以前、体操教室をクビになった(という表現のほうがしっくりくる…笑)息子。(詳しくはこちらをご覧ください。)もう普通の習い事はきれいさっぱり諦め、隣町にある音楽療法の教室に通い始めました。この教室は、スペシャルニーズのある子どもたちのみが通う教室です。先生は総勢8~10名。この人数で息子一人を見ます。それだけ発達障害児を教えるのって「テク」と「知識」がいるんですよね。そして、いつも先生たち汗びっしょりです。
「やりたくないことは絶対やりたくない」という息子。それに対して、「まずは一つのことを終わらせてみる」「終わらせたら、楽しいことが待っている」という流れを作り出す先生たち。そして息子の頭の回転は超高速で、少しでも退屈させたらもうそこで騒ぎ出しますから、先生たち、とにかく間髪入れずに走り回ります。そりゃもうすごい。

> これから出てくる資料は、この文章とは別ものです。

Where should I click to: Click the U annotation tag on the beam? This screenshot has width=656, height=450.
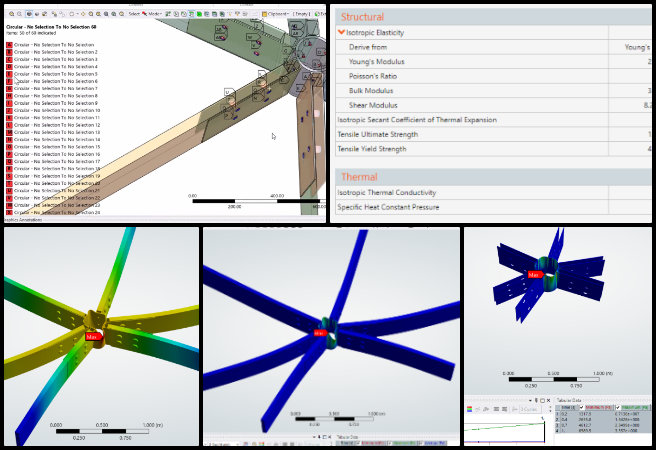tap(229, 91)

レッスンの間じゅう、息子、いっぱい笑いました。そして初めて、山ほど褒められました。「○○くんは頭の回転が速いよ!すごいね!」「○○くん、飲み込みが早い!」「○○くん、いっぱい笑って、すごいね!」と。息子にとって、習い事で褒められるのは初めての経験。それまではずっと、「○○くん!!座って!!話を聞いて!!ふらふらしないで!!」と怒鳴られ続けてきたのですから。
レッスンが終わって帰ろうとしたときに、息子は「帰りたくない」と泣きました。彼にとって、きっとそれは夢のような体験だったのです。きちんと言われたことができた!そしてそのことをこんなに褒められた!家に帰ってからもずっと「おんがく、次はいついくの?」と私に何度も何度も聞いてきます。息子が、習い事関連で「次」を楽しみにすることなど、今まで決してありませんでした。
体操教室から帰ってきたときに、「僕はできない子なんだ」と私に言ったときの息子の目、私は決して忘れることはできません。どうして先生の言うことが聞けないのか、どうしてみんなと同じに動けないのか、私自身も情けなくて情けなくて、でも私以上に「どうして自分はこうなんだろう」と思っていたのは息子だったんですね、多分。
窓際のとっとちゃんで有名な黒柳徹子さん。彼女も発達障害だったと言われていて、公立の小学校を退学にさせられているんですね。その彼女を受け入れてくれたともえ学園という学校で、校長先生が彼女にこう言うのです。「きみは、本当はいい子なんだよ」と。黒柳徹子さんはこの言葉に支えられて、自己肯定感高く生きてこられたんだそうです。
発達障害児に限らず、子どもを褒めて育てるというのは大切だと言われます。そんなん当たり前のことです。でも、母親として毎日子どもと接していると、褒めて育てるってのがとても難しい(笑。私なんて、特に問題なく育ってる娘ですら、周りと比べてしまってしんどくなることがよくあります。 褒めてあげたいけど、「この程度でしらじらしく褒める自分がイヤだわ~」とか考えてしまって、それがまたストレスになっていったり。
だから私はこう考え直しました。確かに親が子どもを褒めて育てるのは大事。だけど、それはそんなに気負って考えるのはやめよう。それよりも、自分の子どもを褒めてくれる人がいる環境を、全力で探そう!
発達障害児を褒める環境を探し当てるのはそりゃ大変です。普通の子たちと混ざっていたら、「どうしてこんなことができないの!!」と叫びたくなるようなことばかり。当然、十派ひとからげで面倒を見ている先生も、あからさまに邪魔者扱いします。
発達障害児の「イイトコサガシ」は、それなりのテクと知識を持った人じゃないと無理なんです。専門家の凄さはそこなんです。どうやったって悪いトコが引き立ってしまう子どものイイトコが出てくるように動けることなんです。
発達障害児じゃなくてもなくてもこれは同じこと。子どもを褒めて育てるのは大変なことだから、子どもを褒めてくれる環境を探し出す、これが親の役割だと思えば、少し気が楽になります。
「自分は出来ない子なんだ」と二か月前にうなだれていた息子。「君はとても力のある子なんだよ」と先生がたに言われたことで、いろんなことに挑戦できるようになりました。あのままお尻を叩いて怒号を飛ばしながら体操教室を続けていたら、息子はどうなっていたのだろうと今になってみると恐ろしいです。
「君は本当は素晴らしい子なんだよ」
この言葉の魔法はすごい。親以外の人に言われることの価値は、そりゃもうすごいものがあります。
どんな子どもにも「イイトコ」はある。しらじらしい感じのする言葉ですが、それでもやっぱりそう信じて生きていきたいです。